[Saved entries]
###

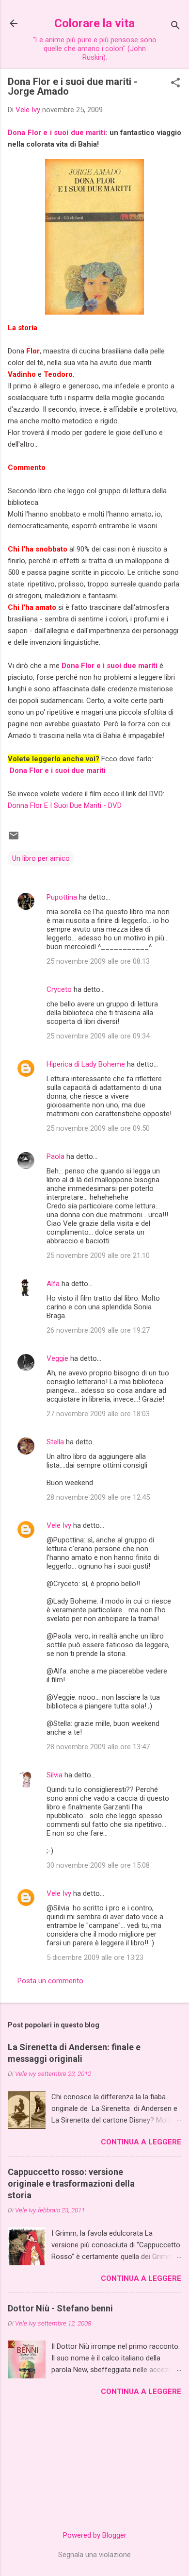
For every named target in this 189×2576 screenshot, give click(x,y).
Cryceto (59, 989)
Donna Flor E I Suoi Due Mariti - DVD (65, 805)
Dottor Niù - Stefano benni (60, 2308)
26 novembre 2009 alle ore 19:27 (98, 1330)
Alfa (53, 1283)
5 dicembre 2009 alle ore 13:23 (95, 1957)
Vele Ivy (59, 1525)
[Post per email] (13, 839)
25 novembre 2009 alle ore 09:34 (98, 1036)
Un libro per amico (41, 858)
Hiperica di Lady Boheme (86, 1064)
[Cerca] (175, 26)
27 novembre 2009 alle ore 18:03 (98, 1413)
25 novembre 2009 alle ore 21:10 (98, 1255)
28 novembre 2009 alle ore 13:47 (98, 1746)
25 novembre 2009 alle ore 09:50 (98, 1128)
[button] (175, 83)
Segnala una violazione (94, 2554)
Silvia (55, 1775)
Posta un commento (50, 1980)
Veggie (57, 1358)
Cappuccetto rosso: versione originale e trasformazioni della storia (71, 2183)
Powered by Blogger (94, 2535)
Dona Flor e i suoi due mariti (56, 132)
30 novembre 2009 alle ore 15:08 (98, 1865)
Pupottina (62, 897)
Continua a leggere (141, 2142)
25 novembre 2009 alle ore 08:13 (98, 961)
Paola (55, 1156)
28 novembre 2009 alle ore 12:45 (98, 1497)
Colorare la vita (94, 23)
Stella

###

> _Action item_
In the copy, include all records verbatim but no images.

> _Output of the exercise_
For every named target in this 189×2576 screenshot, give click(x,y).
Cryceto (59, 989)
Donna Flor E I Suoi Due Mariti - DVD (65, 805)
Dottor Niù - Stefano benni (60, 2308)
26 novembre 2009 alle ore 19:27 (98, 1330)
Alfa (53, 1283)
5 dicembre 2009 alle ore 13:23 (95, 1957)
Vele Ivy (59, 1525)
[Post per email] (13, 839)
25 novembre 2009 alle ore 09:34 (98, 1036)
Un libro per amico (41, 858)
Hiperica di Lady Boheme (86, 1064)
[Cerca] (175, 26)
27 novembre 2009 alle ore 18:03 (98, 1413)
25 novembre 2009 alle ore 21:10 (98, 1255)
28 novembre 2009 alle ore 13:47 (98, 1746)
25 novembre 2009 alle ore 09:50 (98, 1128)
[button] (175, 83)
Segnala una violazione (94, 2554)
Silvia (55, 1775)
Posta un commento (50, 1980)
Veggie (57, 1358)
Cappuccetto rosso: versione originale e trasformazioni della storia (71, 2183)
Powered by Blogger (94, 2535)
Dona Flor e i suoi due mariti (56, 132)
30 novembre 2009 alle ore 15:08 (98, 1865)
Pupottina (62, 897)
Continua a leggere (141, 2142)
25 novembre 2009 alle ore 08:13 (98, 961)
Paola (55, 1156)
28 novembre 2009 alle ore 12:45 (98, 1497)
Colorare la vita (94, 23)
Stella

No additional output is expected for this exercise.